Preparation of a composition in accordance with the invention

A formula A is prepared by simple mixing under a vortex at ambient temperature, that is to say varying from 18 °C to 25 °C, of the 3 ingredients described in detail in Table 2.

[Table 2]

A formula B is prepared by heating the water to 70°C and by incorporating in it, with stirring, the two other ingredients described in detail in Table 3, until they have dissolved.

[Table 3]

The two formulae are subsequently mixed to form the expected composition.

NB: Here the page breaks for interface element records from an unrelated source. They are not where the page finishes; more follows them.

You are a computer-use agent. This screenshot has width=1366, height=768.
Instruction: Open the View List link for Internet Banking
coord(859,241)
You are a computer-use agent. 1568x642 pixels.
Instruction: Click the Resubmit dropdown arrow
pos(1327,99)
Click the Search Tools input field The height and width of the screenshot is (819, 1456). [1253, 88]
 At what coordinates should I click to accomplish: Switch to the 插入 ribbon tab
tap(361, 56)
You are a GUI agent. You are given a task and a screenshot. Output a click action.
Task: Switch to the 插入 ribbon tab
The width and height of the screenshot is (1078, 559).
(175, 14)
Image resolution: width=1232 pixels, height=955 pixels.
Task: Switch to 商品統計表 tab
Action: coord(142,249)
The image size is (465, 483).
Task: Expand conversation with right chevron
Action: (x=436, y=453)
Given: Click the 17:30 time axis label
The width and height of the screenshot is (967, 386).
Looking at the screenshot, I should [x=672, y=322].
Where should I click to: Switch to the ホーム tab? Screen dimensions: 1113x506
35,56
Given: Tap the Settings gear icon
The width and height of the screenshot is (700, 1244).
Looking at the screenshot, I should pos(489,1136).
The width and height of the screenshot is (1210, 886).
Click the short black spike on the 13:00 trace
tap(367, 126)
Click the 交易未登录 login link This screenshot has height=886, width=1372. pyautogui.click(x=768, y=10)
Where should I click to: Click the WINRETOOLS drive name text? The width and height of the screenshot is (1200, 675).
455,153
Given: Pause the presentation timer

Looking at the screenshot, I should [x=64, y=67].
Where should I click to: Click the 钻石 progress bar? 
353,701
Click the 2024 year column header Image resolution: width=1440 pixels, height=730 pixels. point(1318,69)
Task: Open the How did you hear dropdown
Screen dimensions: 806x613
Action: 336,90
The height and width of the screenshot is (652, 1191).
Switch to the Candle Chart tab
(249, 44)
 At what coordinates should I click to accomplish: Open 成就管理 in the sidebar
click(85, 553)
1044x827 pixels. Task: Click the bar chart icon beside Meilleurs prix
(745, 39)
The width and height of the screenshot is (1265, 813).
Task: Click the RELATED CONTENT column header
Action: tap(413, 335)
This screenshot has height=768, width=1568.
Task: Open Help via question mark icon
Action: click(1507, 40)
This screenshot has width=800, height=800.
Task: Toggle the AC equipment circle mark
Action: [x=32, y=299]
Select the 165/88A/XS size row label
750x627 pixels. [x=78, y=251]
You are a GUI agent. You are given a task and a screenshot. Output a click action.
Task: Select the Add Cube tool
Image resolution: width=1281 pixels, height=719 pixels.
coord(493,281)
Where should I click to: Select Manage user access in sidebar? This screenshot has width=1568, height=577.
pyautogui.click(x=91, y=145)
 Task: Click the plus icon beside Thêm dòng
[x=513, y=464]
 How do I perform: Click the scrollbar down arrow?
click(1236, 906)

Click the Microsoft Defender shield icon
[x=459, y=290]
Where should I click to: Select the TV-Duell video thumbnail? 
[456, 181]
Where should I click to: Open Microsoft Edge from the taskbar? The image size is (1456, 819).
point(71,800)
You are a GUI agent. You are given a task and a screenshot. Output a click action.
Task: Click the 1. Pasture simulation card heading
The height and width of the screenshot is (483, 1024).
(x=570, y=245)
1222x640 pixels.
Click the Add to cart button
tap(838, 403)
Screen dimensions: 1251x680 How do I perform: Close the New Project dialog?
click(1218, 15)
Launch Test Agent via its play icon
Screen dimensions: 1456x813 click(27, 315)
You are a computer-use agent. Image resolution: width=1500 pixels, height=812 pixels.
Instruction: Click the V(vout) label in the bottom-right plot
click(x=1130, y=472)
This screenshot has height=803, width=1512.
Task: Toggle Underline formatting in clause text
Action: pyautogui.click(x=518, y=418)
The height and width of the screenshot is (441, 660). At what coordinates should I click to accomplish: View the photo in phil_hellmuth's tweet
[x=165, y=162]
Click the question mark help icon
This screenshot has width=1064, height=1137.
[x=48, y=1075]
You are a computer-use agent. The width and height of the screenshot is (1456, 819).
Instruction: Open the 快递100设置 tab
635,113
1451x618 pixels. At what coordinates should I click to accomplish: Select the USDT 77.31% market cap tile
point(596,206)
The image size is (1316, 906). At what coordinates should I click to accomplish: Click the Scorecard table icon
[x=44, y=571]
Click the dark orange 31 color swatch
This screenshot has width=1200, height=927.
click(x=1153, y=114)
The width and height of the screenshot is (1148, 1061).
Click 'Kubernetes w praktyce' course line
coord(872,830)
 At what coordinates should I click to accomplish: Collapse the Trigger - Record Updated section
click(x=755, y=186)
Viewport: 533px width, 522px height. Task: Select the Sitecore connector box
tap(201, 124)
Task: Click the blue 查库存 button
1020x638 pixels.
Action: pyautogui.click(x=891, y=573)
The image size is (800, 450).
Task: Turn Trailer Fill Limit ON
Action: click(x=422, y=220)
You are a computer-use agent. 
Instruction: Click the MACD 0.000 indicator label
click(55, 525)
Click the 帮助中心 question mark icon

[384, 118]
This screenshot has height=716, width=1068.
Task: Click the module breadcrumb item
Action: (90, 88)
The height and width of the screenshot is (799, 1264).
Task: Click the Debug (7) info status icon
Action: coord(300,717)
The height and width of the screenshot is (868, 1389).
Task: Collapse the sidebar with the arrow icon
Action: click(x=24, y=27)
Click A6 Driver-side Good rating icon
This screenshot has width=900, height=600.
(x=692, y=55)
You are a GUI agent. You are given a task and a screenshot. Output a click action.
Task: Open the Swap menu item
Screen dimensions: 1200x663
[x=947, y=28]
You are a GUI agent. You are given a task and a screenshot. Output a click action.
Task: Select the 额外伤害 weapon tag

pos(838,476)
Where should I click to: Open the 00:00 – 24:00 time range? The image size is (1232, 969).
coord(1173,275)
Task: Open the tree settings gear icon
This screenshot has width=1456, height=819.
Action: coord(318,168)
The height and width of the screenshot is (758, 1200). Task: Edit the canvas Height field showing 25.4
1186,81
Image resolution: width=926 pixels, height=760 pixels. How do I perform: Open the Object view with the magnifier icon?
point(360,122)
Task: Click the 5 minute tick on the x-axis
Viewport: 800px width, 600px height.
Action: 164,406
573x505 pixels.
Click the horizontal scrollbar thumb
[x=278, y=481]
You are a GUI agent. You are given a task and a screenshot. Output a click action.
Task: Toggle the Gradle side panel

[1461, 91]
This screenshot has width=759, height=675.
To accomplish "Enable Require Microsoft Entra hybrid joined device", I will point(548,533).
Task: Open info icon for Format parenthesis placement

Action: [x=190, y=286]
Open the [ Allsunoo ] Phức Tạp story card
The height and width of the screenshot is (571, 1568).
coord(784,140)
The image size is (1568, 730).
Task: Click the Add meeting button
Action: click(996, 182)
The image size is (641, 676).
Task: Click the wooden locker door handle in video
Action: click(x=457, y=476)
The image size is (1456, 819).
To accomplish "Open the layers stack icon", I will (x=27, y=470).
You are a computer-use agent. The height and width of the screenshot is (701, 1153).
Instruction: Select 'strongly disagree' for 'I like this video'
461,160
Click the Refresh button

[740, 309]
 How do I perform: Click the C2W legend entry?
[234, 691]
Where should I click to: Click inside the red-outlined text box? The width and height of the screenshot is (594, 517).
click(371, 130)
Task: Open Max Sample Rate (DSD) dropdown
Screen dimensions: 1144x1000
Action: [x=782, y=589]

Example 3 Preparation of compositions suitable for the invention

The compositions 2a to 2f described in detail below in Table 4 were prepared according to the protocol described in detail in Example 2.

[Table 4]

Example 4

Test of the effectiveness of cleansing of a composition according to the invention

The composition 2a of Example 3 is tested for its effectiveness of cleansing and the qualities noticed by the user according to the protocols described in detail in the Materials and methods section.

The control micellar solution Crealine H2O (Bioderma) and water are tested in parallel as control washing solutions.

The control micellar solution Crealine H2O (Bioderma) comprises the following components: water, PEG-6 caprylic/capric triglycerides, fructooligosaccharides, mannitol, xylitol, rhamnose, cucumber fruit extract, PEG, cetrimonium bromide, EDTA.

Each test is carried out three times in order to evaluate the amount of stain recovered. The results obtained are reported in Table 5. [Table 5]

It emerges from these results that the composition 2a of Example 3 according to the invention provides the best performance qualities in terms of effectiveness of cleansing and of sensory quality.